Derive the Newton's method for finding 1/N, N > 0. Hence find 1/17 using initial approximation as 0.05.

Steps to Solve

1. Understanding the Problem and Deriving the Method

Newton's method is an iterative root-finding algorithm.
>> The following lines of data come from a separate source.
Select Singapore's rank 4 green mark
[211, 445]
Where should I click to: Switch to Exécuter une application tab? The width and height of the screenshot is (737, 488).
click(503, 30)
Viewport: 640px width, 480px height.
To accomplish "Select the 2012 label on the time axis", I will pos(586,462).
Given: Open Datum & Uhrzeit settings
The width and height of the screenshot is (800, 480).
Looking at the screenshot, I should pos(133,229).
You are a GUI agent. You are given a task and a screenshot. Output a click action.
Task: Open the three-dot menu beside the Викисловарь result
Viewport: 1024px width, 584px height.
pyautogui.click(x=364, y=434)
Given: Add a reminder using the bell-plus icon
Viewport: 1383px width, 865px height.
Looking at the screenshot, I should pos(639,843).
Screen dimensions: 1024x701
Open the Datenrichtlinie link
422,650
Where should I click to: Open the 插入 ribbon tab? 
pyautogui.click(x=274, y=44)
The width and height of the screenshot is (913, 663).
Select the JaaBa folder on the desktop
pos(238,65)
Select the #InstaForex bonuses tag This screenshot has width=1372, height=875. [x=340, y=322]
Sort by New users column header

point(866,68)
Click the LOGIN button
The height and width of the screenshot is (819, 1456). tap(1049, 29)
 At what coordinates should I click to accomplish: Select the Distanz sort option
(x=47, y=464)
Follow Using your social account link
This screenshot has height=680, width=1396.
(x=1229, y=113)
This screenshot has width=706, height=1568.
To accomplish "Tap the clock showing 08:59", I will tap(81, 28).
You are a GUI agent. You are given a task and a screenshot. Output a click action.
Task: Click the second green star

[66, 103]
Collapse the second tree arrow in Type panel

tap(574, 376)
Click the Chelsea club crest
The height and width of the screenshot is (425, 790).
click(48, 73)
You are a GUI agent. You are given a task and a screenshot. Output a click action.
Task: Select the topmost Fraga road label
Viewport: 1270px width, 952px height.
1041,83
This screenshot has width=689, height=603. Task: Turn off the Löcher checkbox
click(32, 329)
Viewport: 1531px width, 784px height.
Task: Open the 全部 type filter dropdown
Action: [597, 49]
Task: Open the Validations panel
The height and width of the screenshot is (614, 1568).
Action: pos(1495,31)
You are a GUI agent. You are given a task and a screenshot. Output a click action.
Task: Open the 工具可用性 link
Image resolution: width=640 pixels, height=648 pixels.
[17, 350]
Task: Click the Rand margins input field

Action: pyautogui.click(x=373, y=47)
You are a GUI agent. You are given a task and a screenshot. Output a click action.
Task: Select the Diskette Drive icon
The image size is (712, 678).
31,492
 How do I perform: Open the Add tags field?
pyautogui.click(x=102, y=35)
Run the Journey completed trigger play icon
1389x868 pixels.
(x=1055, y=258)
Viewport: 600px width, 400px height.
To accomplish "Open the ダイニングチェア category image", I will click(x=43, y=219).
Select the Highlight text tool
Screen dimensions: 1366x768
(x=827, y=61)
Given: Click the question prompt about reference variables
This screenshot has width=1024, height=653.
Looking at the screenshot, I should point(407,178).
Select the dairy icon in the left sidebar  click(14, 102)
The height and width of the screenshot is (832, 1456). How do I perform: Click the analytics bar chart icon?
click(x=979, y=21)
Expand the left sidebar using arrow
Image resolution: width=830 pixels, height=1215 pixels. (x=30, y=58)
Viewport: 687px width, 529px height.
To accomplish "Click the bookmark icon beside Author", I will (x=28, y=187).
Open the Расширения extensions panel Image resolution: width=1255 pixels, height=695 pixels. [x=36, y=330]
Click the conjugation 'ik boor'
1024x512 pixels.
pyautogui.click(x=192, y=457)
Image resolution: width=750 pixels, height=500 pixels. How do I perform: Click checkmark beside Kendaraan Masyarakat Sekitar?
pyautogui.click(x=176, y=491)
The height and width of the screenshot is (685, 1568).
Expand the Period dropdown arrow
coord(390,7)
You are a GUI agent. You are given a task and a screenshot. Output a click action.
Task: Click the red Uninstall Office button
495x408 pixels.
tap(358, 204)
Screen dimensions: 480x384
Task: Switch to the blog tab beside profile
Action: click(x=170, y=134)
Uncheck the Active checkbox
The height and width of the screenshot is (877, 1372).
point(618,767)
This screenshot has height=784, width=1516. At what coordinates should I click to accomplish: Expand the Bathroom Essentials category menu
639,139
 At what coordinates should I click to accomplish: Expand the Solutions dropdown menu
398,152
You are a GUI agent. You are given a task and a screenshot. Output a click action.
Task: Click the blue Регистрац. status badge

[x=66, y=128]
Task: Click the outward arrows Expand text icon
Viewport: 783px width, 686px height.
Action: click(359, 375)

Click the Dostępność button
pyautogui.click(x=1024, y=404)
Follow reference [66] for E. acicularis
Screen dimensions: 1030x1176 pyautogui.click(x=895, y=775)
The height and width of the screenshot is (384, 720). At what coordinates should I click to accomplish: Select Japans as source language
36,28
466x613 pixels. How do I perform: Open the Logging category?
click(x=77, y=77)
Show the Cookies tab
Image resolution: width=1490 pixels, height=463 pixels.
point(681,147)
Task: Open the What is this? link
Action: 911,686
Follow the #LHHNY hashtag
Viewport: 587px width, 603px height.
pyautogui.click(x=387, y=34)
To find the reciprocal of a number $N$, consider the equation:

$$ f(x) = \frac{1}{x} - N = 0 $$

We want to find $x = \frac{1}{N}$.

2. Finding the Derivative

Next, we need the derivative of $f(x)$:

$$ f'(x) = -\frac{1}{x^2} $$

3. Applying Newton's Method Formula

Newton's method is given by the formula:

$$ x_{n+1} = x_n - \frac{f(x_n)}{f'(x_n)} $$

Substituting $f(x)$ and $f'(x)$ into the formula:

$$ x_{n+1} = x_n - \frac{\frac{1}{x_n} - N}{-\frac{1}{x_n^2}} $$

4. Simplifying the Expression

Simplifying the expression gives us:

$$ x_{n+1} = x_n + x_n^2 \left( \frac{1}{x_n} - N \right) $$

This simplifies further to:

$$ x_{n+1} = x_n + (1 - Nx_n) $$

So we have:

$$ x_{n+1} = x_n(2 - Nx_n) $$

5. Finding $ \frac{1}{17} $ Using Initial Approximation

Start with an initial approximation $x_0 = 0.05$ and $N = 17$. We now compute:

• First Iteration:

$$ x_1 = 0.05(2 - 17 \times 0.05) = 0.05(2 - 0.85) = 0.05 \times 1.15 = 0.0575 $$

• Second Iteration:

$$ x_2 = 0.0575(2 - 17 \times 0.0575) = 0.0575(2 - 0.9775) = 0.0575 \times 1.0225 \approx 0.0588 $$

• Third Iteration:

$$ x_3 = 0.0588(2 - 17 \times 0.0588) = 0.0588(2 - 0.9996) = 0.0588 \times 1.0004 \approx 0.0588 $$

Continuing this iteration until the result stabilizes.